Oracle Corporation (NASDAQ:ORCL) is also increasing its focus on AI-powered services, such as its HeatWave managed data analytics service, positioning the company for long-term growth. With shares up 11% recently and up nearly 48% year-to-date, investor confidence in Oracle Corporation’s (NASDAQ:ORCL) future is strong. Oracle Corporation’s (NASDAQ:ORCL) leadership in enterprise software combined with ongoing advances in cloud and AI make a strong case for continued growth.

Carillon Eagle Growth & Income Fund stated the following about Oracle Corporation (NYSE:ORCL) in its second quarter 2024 investor letter:

“Oracle Corporation (NYSE:ORCL) rose to an all-time high after the company reported better-than-expected cloud infrastructure revenue. Oracle added dozens of new customers, including two leaders in generative artificial intelligence. The backlog remains strong and strong growth appears to be accelerating.”

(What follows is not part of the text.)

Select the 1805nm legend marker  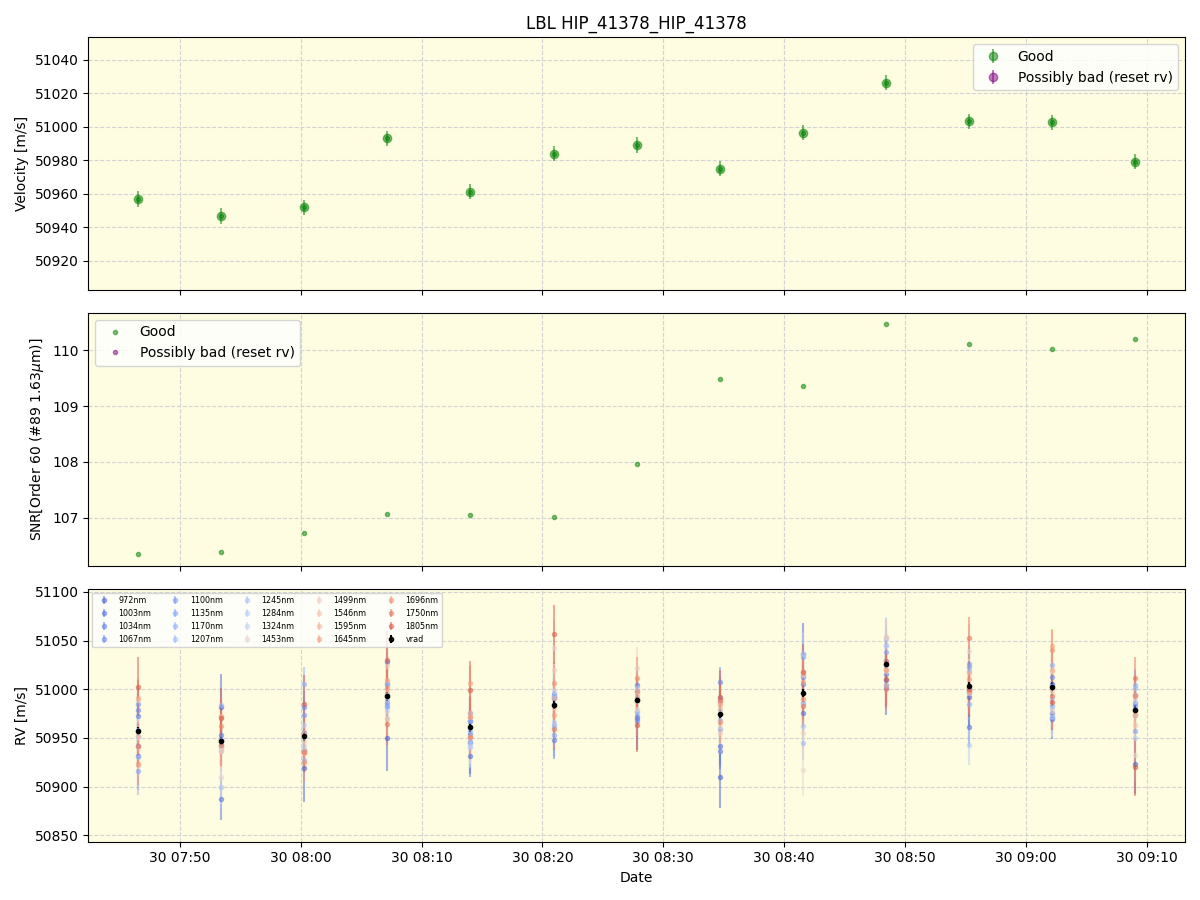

Total ORCL 5th place on our list of exclusive stocks that Jim Cramer recommends for close monitoring. While we recognize ORCL’s potential as an investment, we believe that AI stocks that fly under the radar promise higher returns and do so in a shorter time frame. If you’re looking for an AI stock that’s more promising than ORCL but trades at less than five times its earnings, read our report on the cheapest AI stock.